Arif mengungkap bahwa ajakan dari sang ibu menjadi titik balik untuk meninggalkan radikalisme.
“Pengaruh ibuku sangat kuat untuk meruntuhkan keyakinan yang saya yakini, sehingga kembali ke Indonesia bertemu keluarga, tapi pengaruh lingkungan masih kuat untuk kembali melakukan radikalisme dengan sembunyi-sembunyi yang didukung istri untuk turut bergabung hingga berpartisipasi dalam aksi pengeboman, yang akhirnya tertangkap Densus 88 dan di penjara di Nusa Kambangan,” katanya.
Arif kini telah kembali ke tengah masyarakat dan menyatakan syukur dapat hidup tenang serta tidak lagi dikejar aparat keamanan.
“Kami berinteraksi dengan para pembina sehingga kembali ber-NKRI. Kami benar-benar merasa bersyukur hidup tenang, tidak dikejar-kejar aparat keamanan yang sungguh mengkhawatirkan. Kami berterima kasih dan bisa hidup di tengah masyarakat kembali,” sebutnya.
Memahami Sejarah dan Filosofi Bangsa
Sementara itu, Wakil Direktur III Sekolah Pascasarjana Unair, Prof. Dr. H. Suparto Wijoyo, SH., M.Hum,, menyampaikan semangat kebangsaan dengan gaya khas yang membumi.
“Kita harus bangga sebagai bangsa Indonesia sebagai negara sejuta musim, tidak sekedar musim panas dan dingin, tapi di Indonesia bisa mengalami musim durian, musim jambu dan lainnya,” ucapnya, disambut antusiasme peserta.
Dalam suasana yang akrab dan inspiratif, ia mengajak peserta memahami sejarah dan filosofi bangsa, serta menguatkan identitas Pancasila sebagai fondasi negara.
“Garuda Pancasila adalah burung cita-cita tertinggi berbangsa, tercermin dalam sila-sila di Pancasila,” tegasnya.
“Kampus ini menjadi tempat untuk mencari cinta dan harapan kemajuan bangsa Indonesia,” pungkas Suparto.

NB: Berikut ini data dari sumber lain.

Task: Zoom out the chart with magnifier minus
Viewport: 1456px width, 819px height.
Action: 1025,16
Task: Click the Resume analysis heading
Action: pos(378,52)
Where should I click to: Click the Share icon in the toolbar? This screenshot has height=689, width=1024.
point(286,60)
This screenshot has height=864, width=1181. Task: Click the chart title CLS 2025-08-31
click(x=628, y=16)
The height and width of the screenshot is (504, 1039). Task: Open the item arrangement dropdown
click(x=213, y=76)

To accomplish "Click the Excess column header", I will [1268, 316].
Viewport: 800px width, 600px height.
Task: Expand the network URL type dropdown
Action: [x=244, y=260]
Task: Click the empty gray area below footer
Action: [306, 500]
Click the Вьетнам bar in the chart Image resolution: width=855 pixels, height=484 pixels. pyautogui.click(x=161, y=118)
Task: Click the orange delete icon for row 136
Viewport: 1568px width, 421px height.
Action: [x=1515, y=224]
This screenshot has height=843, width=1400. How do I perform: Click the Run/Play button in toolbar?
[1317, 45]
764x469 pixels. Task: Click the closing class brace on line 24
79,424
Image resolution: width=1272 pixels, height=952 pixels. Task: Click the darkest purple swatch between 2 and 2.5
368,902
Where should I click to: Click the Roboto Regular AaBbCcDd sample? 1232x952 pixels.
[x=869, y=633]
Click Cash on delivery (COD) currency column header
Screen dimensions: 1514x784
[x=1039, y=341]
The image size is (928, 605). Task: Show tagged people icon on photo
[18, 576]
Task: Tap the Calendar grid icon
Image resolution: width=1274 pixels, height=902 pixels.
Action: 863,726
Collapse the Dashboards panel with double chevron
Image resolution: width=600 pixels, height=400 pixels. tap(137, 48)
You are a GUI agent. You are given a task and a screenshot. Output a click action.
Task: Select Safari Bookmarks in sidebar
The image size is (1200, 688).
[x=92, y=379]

Acara ditutup dengan diskusi mendalam seputar proses rekrutmen terorisme, strategi pencegahan, serta pembinaan ideologis terhadap eks-narapidana. Di akhir acara, seluruh peserta bersama-sama menyanyikan lagu ‘Indonesia Pusaka’ dengan penuh khidmat, sebagai simbol kecintaan kepada Tanah Air.